- [Exercise input]:
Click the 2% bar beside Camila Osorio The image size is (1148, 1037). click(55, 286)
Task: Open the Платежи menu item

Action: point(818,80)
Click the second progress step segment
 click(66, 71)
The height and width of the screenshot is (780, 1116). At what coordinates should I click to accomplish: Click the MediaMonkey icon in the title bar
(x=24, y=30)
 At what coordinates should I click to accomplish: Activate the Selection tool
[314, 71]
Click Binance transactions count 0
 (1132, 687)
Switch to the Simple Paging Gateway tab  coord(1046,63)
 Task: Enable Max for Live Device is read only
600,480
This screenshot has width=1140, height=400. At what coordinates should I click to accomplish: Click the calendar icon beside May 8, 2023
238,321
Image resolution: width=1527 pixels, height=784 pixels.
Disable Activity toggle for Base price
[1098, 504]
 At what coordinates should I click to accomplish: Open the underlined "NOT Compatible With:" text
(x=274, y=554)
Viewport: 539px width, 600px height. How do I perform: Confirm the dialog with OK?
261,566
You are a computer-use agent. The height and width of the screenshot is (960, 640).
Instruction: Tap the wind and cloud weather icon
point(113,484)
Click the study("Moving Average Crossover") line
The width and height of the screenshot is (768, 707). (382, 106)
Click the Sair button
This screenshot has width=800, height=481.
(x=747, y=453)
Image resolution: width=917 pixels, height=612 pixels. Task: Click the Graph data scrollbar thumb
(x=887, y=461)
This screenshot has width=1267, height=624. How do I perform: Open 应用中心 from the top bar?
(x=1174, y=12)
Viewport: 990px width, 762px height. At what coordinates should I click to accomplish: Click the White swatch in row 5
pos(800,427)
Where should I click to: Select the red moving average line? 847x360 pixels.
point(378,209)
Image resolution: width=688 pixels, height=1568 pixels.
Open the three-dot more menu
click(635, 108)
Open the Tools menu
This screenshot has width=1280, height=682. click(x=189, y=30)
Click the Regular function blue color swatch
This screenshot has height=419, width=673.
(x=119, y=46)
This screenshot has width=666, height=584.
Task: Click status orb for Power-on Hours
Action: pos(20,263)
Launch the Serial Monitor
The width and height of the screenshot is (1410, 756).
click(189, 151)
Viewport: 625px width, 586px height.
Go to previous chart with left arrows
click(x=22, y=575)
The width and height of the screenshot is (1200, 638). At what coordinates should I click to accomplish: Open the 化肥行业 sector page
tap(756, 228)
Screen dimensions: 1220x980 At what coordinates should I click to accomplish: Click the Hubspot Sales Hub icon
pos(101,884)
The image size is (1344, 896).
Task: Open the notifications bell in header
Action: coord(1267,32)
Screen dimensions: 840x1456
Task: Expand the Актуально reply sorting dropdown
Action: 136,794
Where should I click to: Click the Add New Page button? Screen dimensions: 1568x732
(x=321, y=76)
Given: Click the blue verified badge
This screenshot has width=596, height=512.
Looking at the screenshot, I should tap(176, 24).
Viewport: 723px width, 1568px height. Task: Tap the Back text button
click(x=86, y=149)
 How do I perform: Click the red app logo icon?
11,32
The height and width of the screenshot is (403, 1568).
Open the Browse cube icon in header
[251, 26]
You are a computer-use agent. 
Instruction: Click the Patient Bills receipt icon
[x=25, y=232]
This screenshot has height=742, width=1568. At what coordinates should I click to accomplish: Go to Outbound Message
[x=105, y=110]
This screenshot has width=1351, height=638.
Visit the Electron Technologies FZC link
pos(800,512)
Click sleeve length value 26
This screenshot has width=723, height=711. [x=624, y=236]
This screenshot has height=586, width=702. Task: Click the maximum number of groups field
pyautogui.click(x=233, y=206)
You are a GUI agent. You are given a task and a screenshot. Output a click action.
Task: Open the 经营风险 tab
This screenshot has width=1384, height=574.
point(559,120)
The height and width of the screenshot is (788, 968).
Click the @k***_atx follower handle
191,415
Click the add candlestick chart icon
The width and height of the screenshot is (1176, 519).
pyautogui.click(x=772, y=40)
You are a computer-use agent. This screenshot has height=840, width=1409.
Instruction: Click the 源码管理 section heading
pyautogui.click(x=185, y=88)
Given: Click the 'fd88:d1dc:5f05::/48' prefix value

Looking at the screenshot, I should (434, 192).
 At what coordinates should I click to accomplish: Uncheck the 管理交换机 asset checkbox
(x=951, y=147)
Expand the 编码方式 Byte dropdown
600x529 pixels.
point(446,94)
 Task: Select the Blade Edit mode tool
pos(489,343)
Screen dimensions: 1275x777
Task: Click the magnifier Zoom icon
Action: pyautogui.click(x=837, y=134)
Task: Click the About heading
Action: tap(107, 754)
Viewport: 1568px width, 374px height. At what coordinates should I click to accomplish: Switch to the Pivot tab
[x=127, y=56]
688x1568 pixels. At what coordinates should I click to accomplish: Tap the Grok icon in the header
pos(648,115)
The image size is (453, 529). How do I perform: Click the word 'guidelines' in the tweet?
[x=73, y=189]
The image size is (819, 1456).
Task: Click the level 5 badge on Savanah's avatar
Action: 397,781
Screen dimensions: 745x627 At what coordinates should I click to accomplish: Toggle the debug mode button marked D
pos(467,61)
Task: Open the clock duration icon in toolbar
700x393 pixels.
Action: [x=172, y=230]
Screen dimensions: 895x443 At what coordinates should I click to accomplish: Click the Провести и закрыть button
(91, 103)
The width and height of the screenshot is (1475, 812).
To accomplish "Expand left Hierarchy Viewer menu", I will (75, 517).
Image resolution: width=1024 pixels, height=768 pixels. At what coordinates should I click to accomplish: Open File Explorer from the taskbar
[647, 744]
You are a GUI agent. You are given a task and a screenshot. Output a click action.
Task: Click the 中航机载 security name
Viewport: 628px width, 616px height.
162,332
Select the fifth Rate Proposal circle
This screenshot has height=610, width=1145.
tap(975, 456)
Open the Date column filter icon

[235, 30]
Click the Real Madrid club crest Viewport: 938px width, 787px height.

- [Prompt]: For this exercise, please output exactly the lines above starting at the line with "Disable Activity toggle for Base price" and ending at the line with "Click the Regular function blue color swatch", ends included.

- [Answer box]:
Disable Activity toggle for Base price
[1098, 504]
 At what coordinates should I click to accomplish: Open the underlined "NOT Compatible With:" text
(x=274, y=554)
Viewport: 539px width, 600px height. How do I perform: Confirm the dialog with OK?
261,566
You are a computer-use agent. The height and width of the screenshot is (960, 640).
Instruction: Tap the wind and cloud weather icon
point(113,484)
Click the study("Moving Average Crossover") line
The width and height of the screenshot is (768, 707). (382, 106)
Click the Sair button
This screenshot has width=800, height=481.
(x=747, y=453)
Image resolution: width=917 pixels, height=612 pixels. Task: Click the Graph data scrollbar thumb
(x=887, y=461)
This screenshot has width=1267, height=624. How do I perform: Open 应用中心 from the top bar?
(x=1174, y=12)
Viewport: 990px width, 762px height. At what coordinates should I click to accomplish: Click the White swatch in row 5
pos(800,427)
Where should I click to: Select the red moving average line? 847x360 pixels.
point(378,209)
Image resolution: width=688 pixels, height=1568 pixels.
Open the three-dot more menu
click(635, 108)
Open the Tools menu
This screenshot has width=1280, height=682. click(x=189, y=30)
Click the Regular function blue color swatch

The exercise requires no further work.